[Word and element location entries]
----------
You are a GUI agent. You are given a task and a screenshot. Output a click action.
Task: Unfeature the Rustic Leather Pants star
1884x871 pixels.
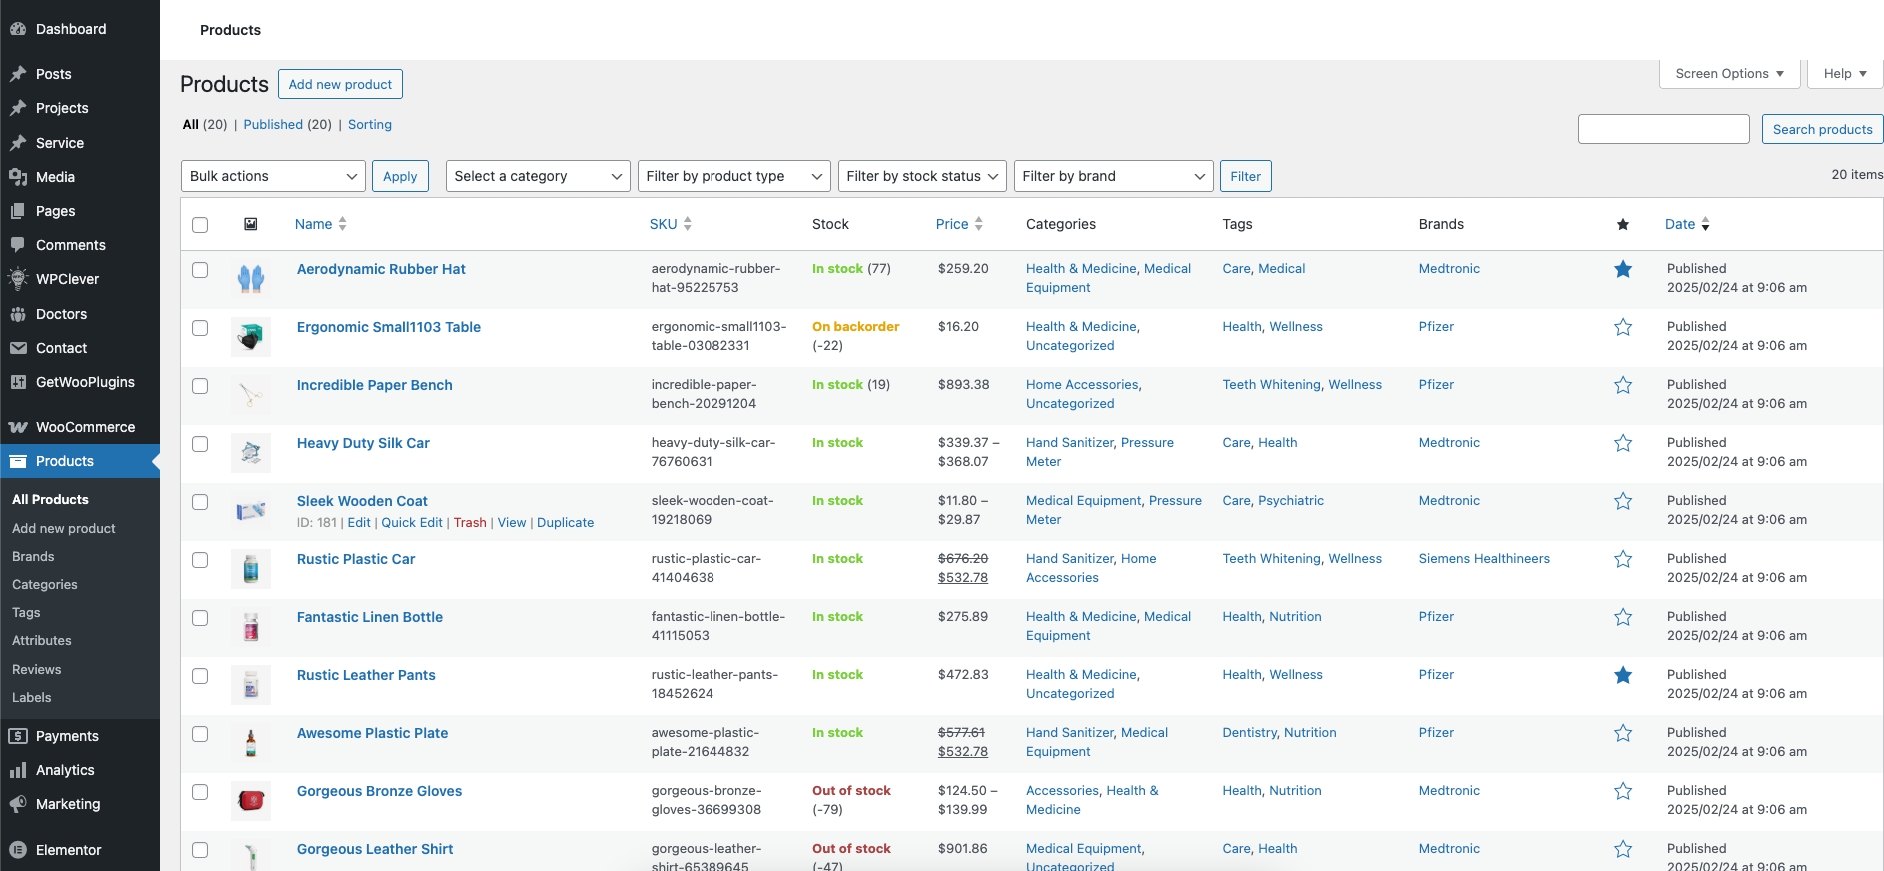[x=1622, y=675]
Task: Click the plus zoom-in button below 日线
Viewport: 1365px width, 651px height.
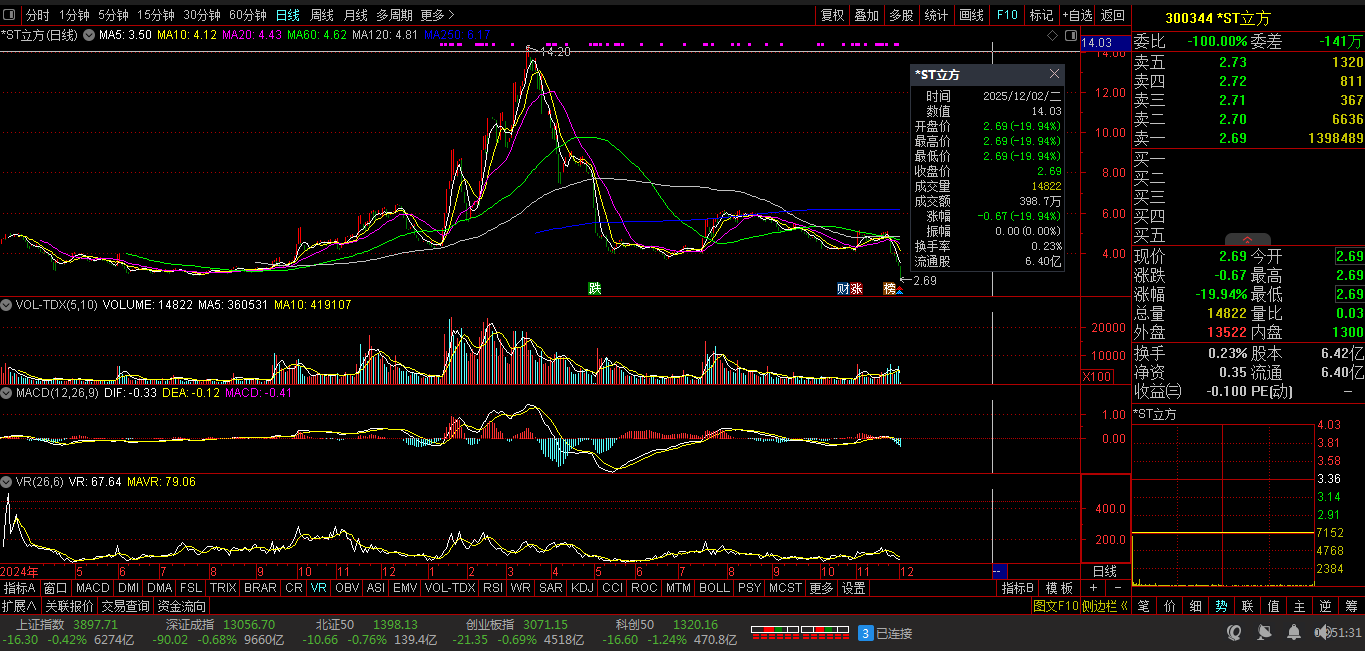Action: [x=1093, y=588]
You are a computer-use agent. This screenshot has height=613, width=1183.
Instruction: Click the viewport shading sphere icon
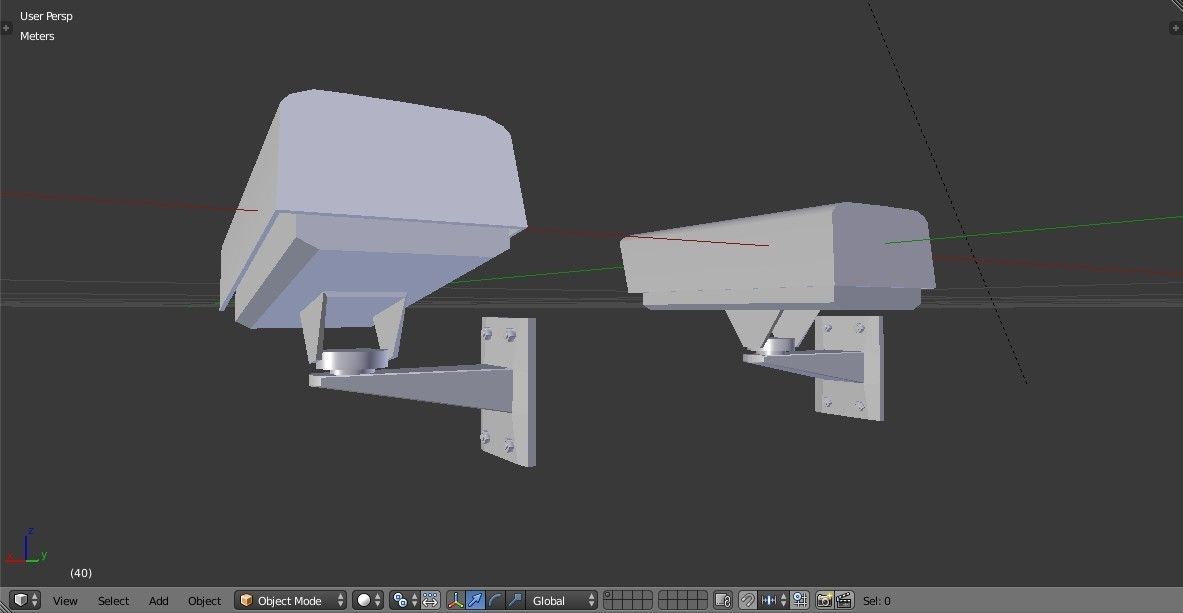click(x=363, y=600)
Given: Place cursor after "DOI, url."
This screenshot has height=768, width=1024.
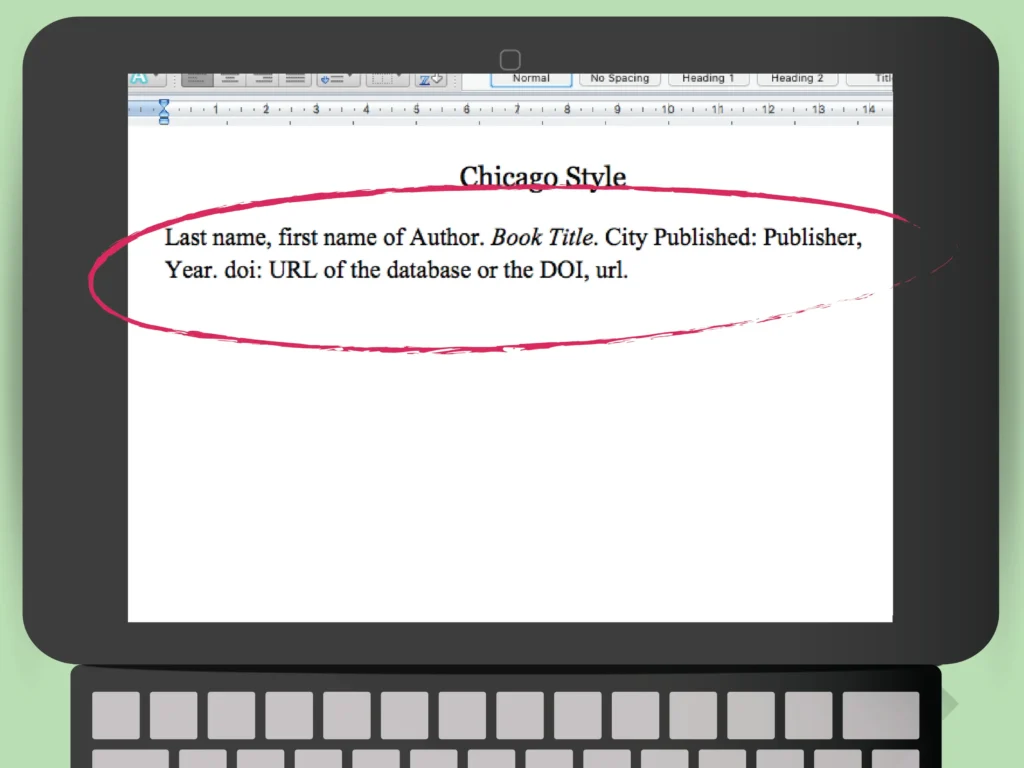Looking at the screenshot, I should pos(630,270).
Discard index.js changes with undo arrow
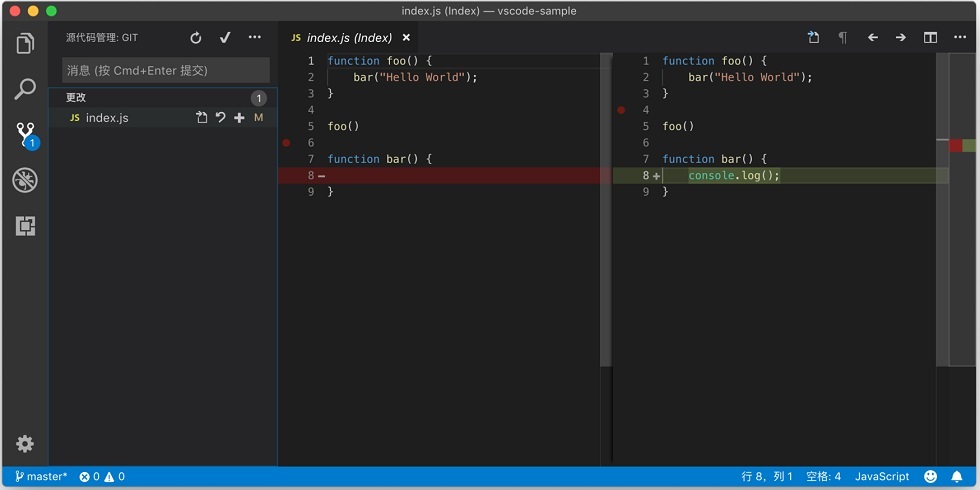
----------
Pull out the lines of the entries from the line with "Given: Place cursor" up to and including the last line of the entries, repeating them word for word. Leave the pictures out of your answer.

OUTPUT OF THE TASK:
Given: Place cursor after "DOI, url."
This screenshot has height=768, width=1024.
Looking at the screenshot, I should pos(630,270).
Discard index.js changes with undo arrow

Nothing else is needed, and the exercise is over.